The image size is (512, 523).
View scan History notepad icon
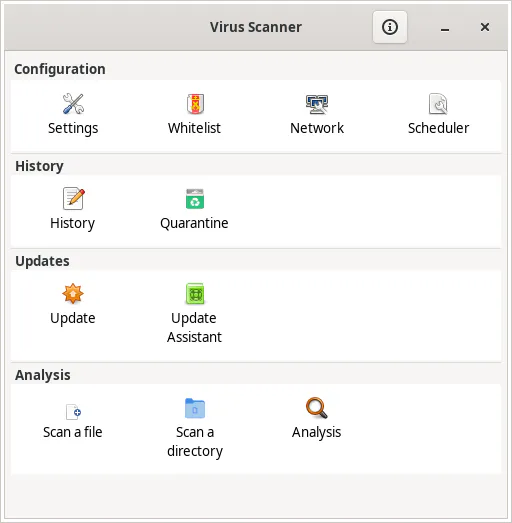[x=73, y=198]
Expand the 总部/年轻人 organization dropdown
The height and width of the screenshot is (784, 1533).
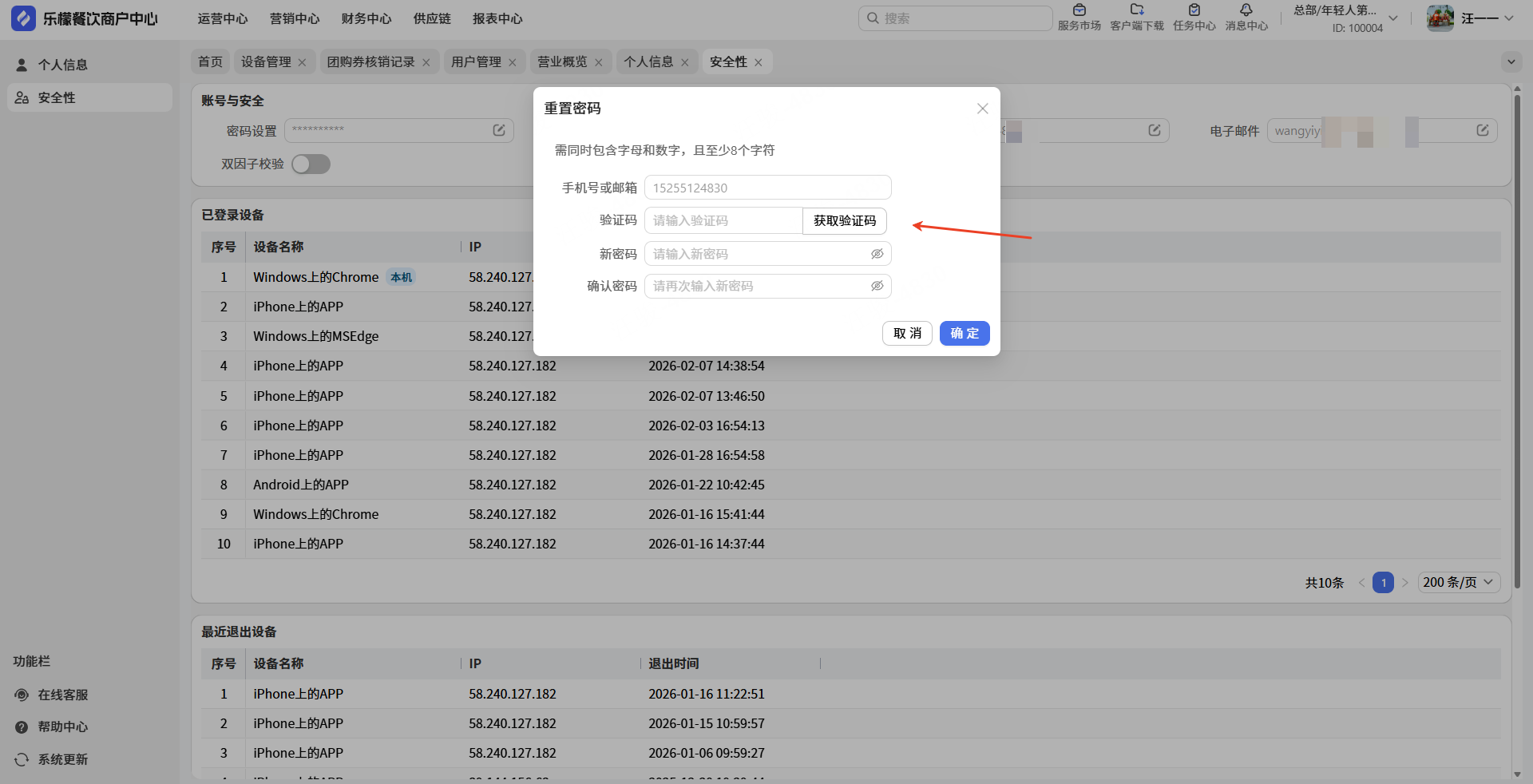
--
What you should do
Your task is to write out, exactly and without pictures, only the lines from the one holding "View scan History notepad icon" to the last line of the data.

Completed task
View scan History notepad icon
[x=73, y=198]
Expand the 总部/年轻人 organization dropdown
The height and width of the screenshot is (784, 1533).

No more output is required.